First of all, let me tell you that however typical, this is a nice example for a CUfP, given the instructive value. Also, while I'm the prototypical guy yelling at newbies not to parse *HTML with regexen, with some shame I admit that in the past when I needed "this sorta things" I used to do that myself, in oneliners. Of course I was not 100% concerned about reliability in those cases. In any case, well done!
Then I have some remarks. First of all, and without entering in specific locations of the code proper, in some points you seem to factor apart the "pdf" extension, so that it seems to pave the way for improvements to the effect of letting a user specify one, and in some other ones you seem to hardcode it again. Also, the choice of variable names like @pdflist may be slightly misleading in the long run.
#usage googlestrip file:///C:/googlesearchresult.htm > urllist.txt
Don't you think you would either want to pass the program an actual file to slurp in with Perl's own tools or a generic url to get off the web?

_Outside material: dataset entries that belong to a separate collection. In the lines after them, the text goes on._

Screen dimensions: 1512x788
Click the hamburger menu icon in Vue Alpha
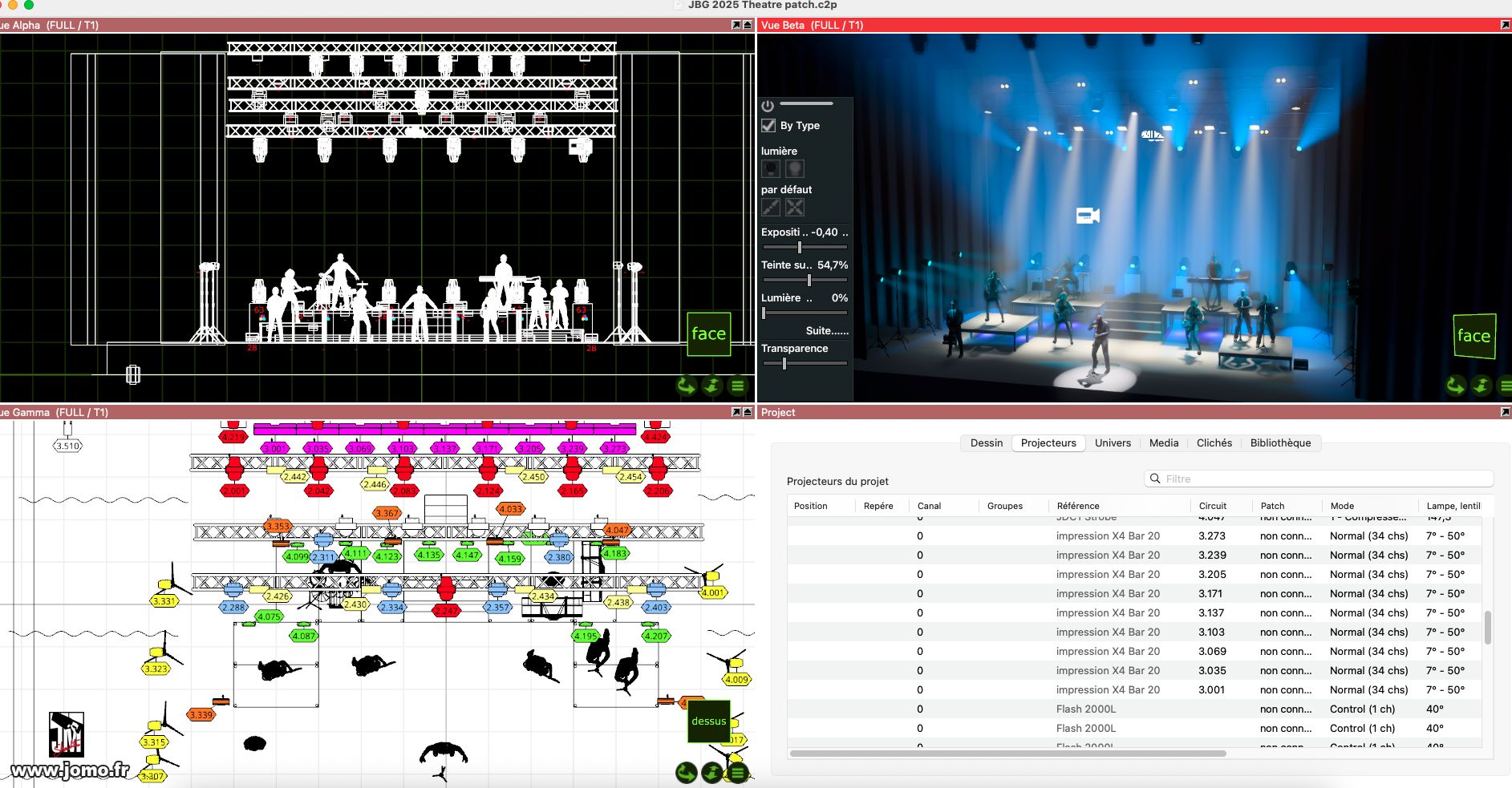738,386
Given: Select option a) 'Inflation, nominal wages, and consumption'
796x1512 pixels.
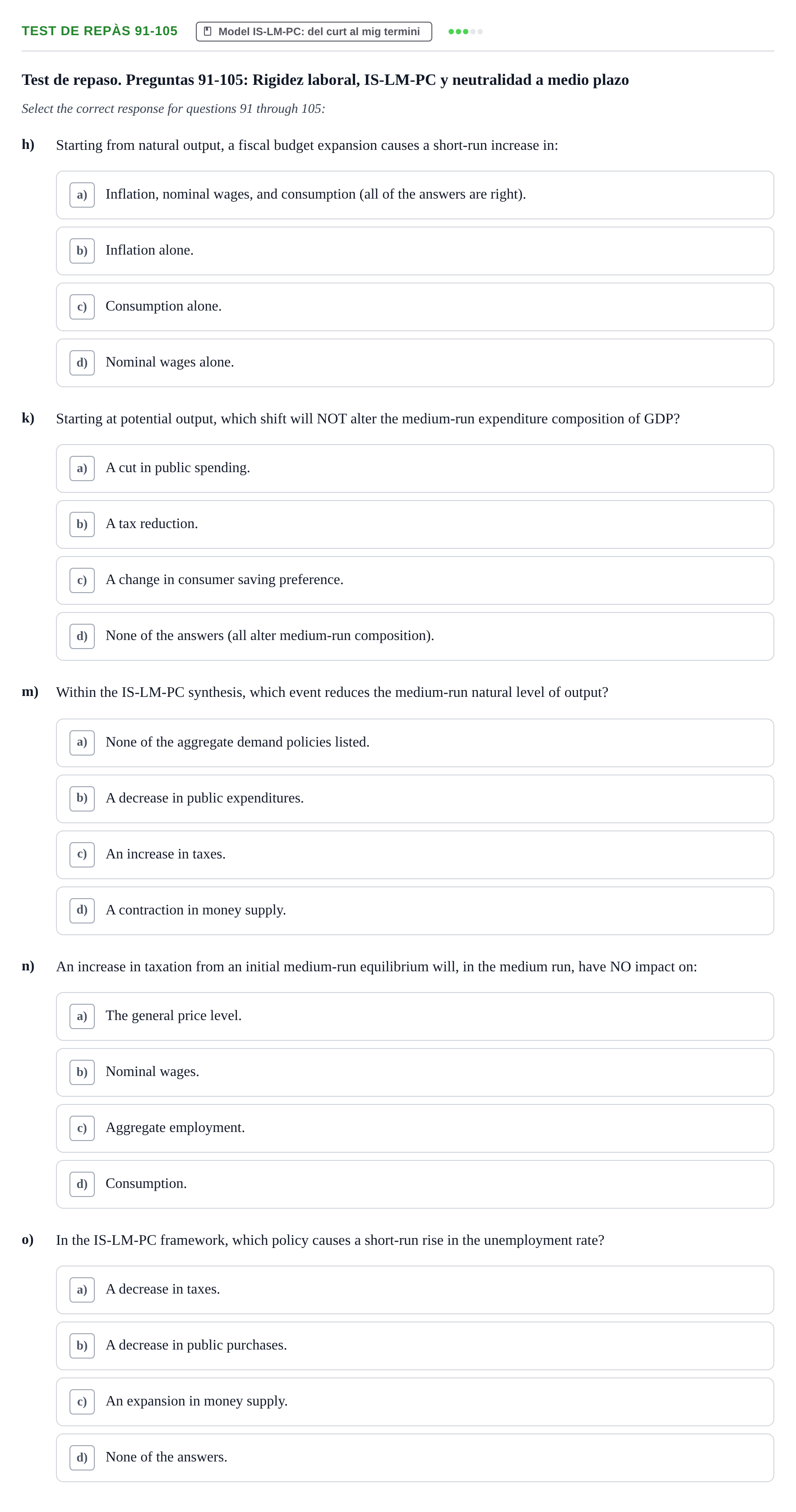Looking at the screenshot, I should [x=414, y=195].
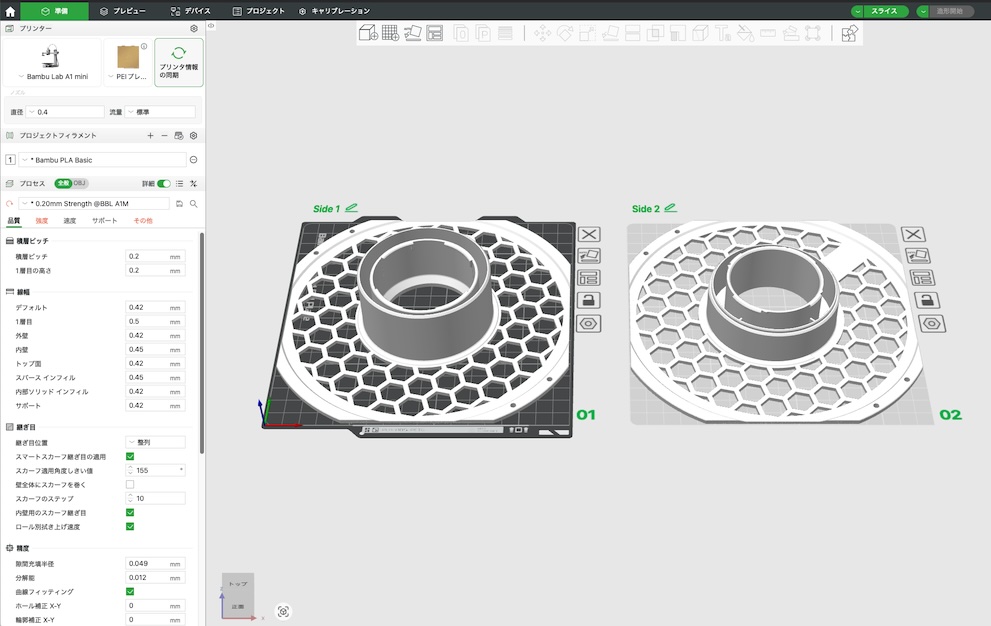Screen dimensions: 991x626
Task: Go to the Home screen icon
Action: tap(10, 11)
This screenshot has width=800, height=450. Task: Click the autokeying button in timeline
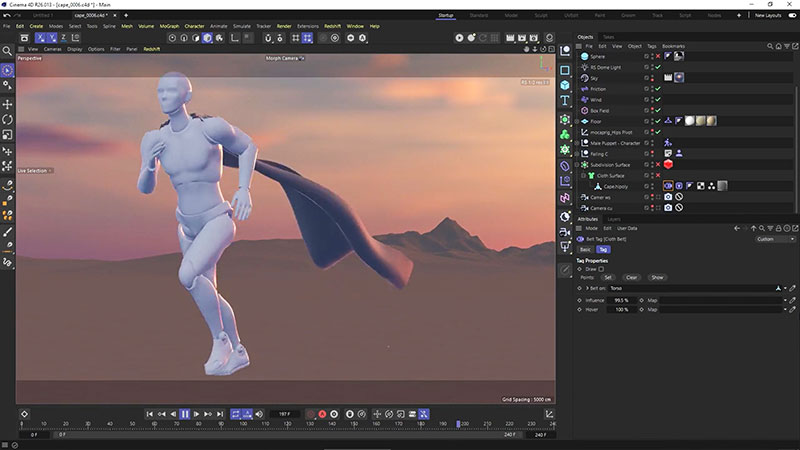point(322,414)
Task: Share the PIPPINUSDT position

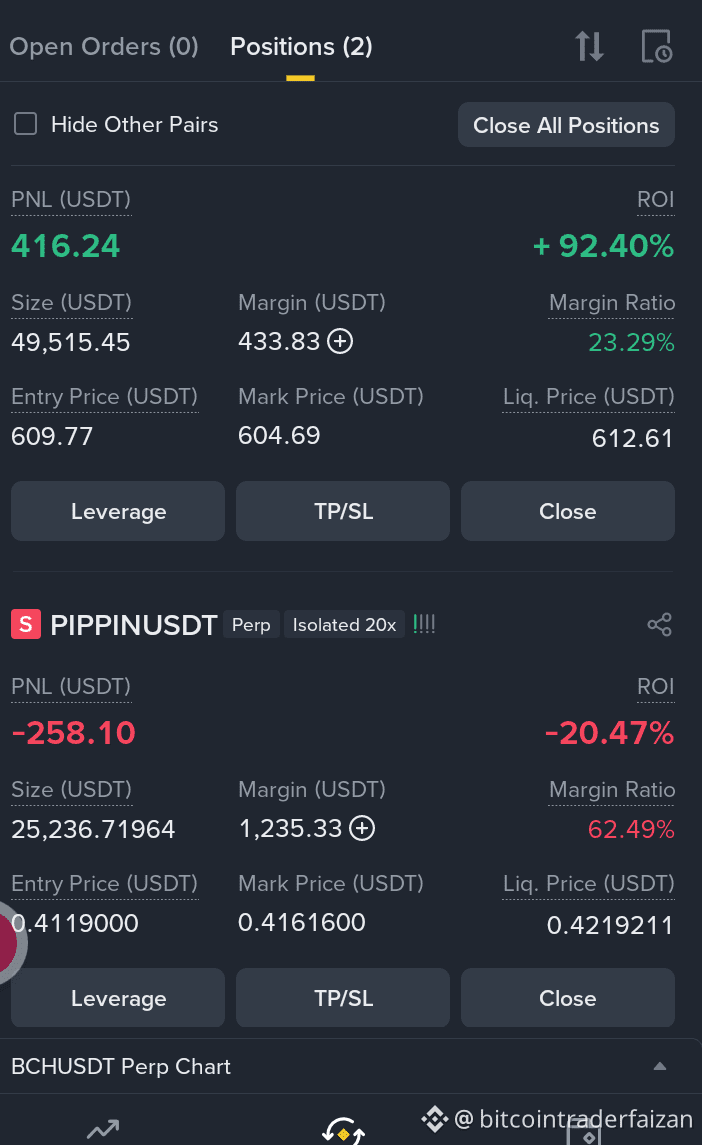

Also... I see nothing that's Google specific, so you may have made the whole thingy more agnostic namewise.
my $fileget = getstore($url,"tempfile.html");
Why storing into an actual file on disc? Why not a simple get()? The file won't be huge anyway. But if really wanting it on disc, why hardcoding it? (Without unlinking it that I can see.) Why not use a File::Temp one instead?
my $suffix = substr($element,$offset,$filetypelen);
if ($suffix =~ m/$filetype/) {
push @pdflist, $element;
You know, sometimes I feel people tend to abuse regexen where other tools (like substr or index) would do. But in this particular case you're getting it just the opposite. It smells slightly moronzillonic. Curiously enough, given your approach, the last test does use a match (with no \Q), whereas a simple eq would have been better suited.
Also, the whole thing is much like a single grep.
my @list = sort @pdflist;
And you have created yet another array just to hold some values, when one would have sufficed.
for my $url (@list) {
next if ($url =~ m/\/s.*pdf/);
print $url;
print "\n";
}
Awkward regex (what are you trying to do anyway? I suppose this is an ad hoc solution to a requirement of yours.) And awkward flow control. Why doing the check on the sorted list anyway, and not next to the previous one?
All in all I'd rewrite your app in the following manner, which also behaves in a slightly different way:
#!/usr/bin/perl
use strict;
use warnings;
use LWP::Simple;
use HTML::SimpleLinkExtor;
die "Usage: $0 URL <extension> [<extenstions>]\n" unless @ARGV >= 2;
my $url=shift;
my $wanted=join '|', map quotemeta, @ARGV;
$wanted=qr/\.(?:$wanted)$/;
defined(my $html=get $url) or die "Couldn't get <$url>\n";
{
local $,="\n";
print sort grep /$wanted/,
HTML::SimpleLinkExtor->new->parse($html)->a;
}
__END__
|